A digital marketplace, where users can easily purchase technology solutions to help them do their jobs better, is a great idea in theory. But in reality, all that have been attempted in the past decade have failed. The lone exceptions are Apple’s App Store and Salesforce’s AppExchange, which continue to please consumers and enterprises, respectively.
Why have companies found it so difficult to create and sustain a successful cloud marketplace?
Several factors contributed to marketplace failures:
Ownership questions, particularly who manages and assures the end-to-end lifecycle (including support and warranty).
Content in the market, which tends to be static—meaning if there’s any latency or manual steps in the acquisition process, users will move on.
Culture as it relates to asset reuse versus a desire to “roll my own” or a reliance on custom.
Change, or more accurately, the disintermediation of middlemen and process hogs that results from a marketplace done right.
Bad user experience, which drives away potential users.
Ineffective business design or model, which makes it difficult to recover costs and bill for usage
Market expectations, which are typically inflated beyond reason.
Accenture took these lessons to heart when developing our version of a marketplace.
The trick for us was to create a way to combine key skills, expertise, tools, and practices to increase our own productivity and yield to get more bang for the buck. And then to automate, self-serve, standardize, and codify these capabilities as assets and services housed in a dynamic, easily provisionable platform.
Yes, nirvana is one-click ordering for deploying cloud-based applications.
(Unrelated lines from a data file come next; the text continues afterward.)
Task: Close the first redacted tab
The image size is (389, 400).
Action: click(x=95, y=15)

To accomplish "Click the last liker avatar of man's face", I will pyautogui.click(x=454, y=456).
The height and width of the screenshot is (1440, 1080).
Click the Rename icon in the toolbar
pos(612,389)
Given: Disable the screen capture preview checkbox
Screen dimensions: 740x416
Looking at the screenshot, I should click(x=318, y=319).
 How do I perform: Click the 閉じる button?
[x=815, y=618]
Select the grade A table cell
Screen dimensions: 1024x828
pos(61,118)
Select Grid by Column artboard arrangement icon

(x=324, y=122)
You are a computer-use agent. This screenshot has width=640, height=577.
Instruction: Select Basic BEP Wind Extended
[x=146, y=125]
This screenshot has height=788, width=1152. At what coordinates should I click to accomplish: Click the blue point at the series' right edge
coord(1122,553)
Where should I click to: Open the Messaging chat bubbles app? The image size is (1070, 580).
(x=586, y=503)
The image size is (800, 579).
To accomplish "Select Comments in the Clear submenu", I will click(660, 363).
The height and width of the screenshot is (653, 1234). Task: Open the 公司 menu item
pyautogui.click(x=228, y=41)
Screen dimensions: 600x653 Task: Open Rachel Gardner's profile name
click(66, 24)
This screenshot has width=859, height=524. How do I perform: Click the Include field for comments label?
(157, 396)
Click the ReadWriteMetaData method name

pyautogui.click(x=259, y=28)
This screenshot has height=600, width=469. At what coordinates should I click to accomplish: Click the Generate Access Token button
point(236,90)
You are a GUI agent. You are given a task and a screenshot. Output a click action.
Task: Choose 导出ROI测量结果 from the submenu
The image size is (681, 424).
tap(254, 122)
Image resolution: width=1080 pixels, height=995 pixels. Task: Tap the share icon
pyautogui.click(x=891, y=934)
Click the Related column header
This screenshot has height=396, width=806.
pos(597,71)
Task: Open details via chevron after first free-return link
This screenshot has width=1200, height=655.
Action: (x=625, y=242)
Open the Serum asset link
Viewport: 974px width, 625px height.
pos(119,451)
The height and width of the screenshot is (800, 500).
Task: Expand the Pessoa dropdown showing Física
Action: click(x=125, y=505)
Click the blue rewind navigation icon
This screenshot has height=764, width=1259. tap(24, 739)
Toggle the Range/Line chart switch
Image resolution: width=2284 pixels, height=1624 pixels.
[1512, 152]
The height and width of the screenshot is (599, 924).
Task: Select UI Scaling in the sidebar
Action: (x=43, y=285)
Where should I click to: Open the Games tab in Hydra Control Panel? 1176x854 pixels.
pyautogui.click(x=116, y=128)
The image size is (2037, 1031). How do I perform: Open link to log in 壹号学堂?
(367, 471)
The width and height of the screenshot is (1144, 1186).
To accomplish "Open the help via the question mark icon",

A full stack of capability to solve for a range of business challenges and tied to a quantified value proposition with one click both improves yield and ensures higher quality. A central location allows developers to select enterprise solutions for deploying a wide range of cloud-based applications and enables us to manage the cradle-to-grave lifecycle.
With these solutions, developers can design and deploy applications at speed while reducing error rates and streamlining ongoing maintenance, support and upgrades.
We used the concept of a “mall” as inspiration for anchor tenants SAP, Oracle and Microsoft.
We started by identifying our “anchor tenants”—in this case, SAP, Oracle and Microsoft—as well as a number of relevant “boutiques” with leading niche offerings. At these “stores,” developers can choose from a menu of solutions and pick the ones that best meet their needs.
Because our solution is built around a template or blueprint function, a developer can design, validate, verify, and version an entire stack of compute in minutes—and through one-click provisioning, order that design in a standardized, self-service, and automated fashion.
That’s huge, because it has a tremendous impact on productivity and yield.
Think of it in terms of an airplane. The airplane is an airline’s biggest asset and must be filled and flying as much as possible to make money. An airplane that sits empty on the ground provides little value. Similarly, companies want their biggest assets—their people—to be as productive and active as possible.
What does this approach mean for your business cloud?
Consider SAP HANA.
A great example is the journey to S4. Demand for SAP HANA architects greatly exceeds supply. But what if you could get far more out of each of those architects—maybe even 12 times more productivity? That would go a long way toward filling demand. By using our templates, SAP HANA architects can boost their productivity because the templates cut the time it takes to architect a solution. In fact, our templates can free up as much as 150 hours of these architects’ time every month. This is analogous to an airline squeezing out more miles in the air from each plane every month.
Automated, cloud deployment for SharePoint.
One of the best uses of this approach is for solutions you provision multiple times—such as SharePoint. We used our blueprints and templates to deploy SharePoint at a global coffee company in just 200 hours—compared with the 1,000 hours it would have ordinarily taken. And that’s significant, because you can’t just shift your on-premises version of SharePoint to the cloud. The templates and scripts baked into Accenture’s SharePoint deployment solution are vital to handling the complexity and scale involved, necessary resource groups, network, operating system, VMs, and the reference architecture. So architects can focus on translating the company’s requirements into the proper solution and deploy SharePoint much more quickly.
The key to enterprise markets is creating a value proposition that delivers a high-quality user experience and generates a demonstrable return for the organization—creating a win-win for users and the organization. Like any asset, be it labor or code, the idea is to maximize yield. Or better, keep your developers and architects flying.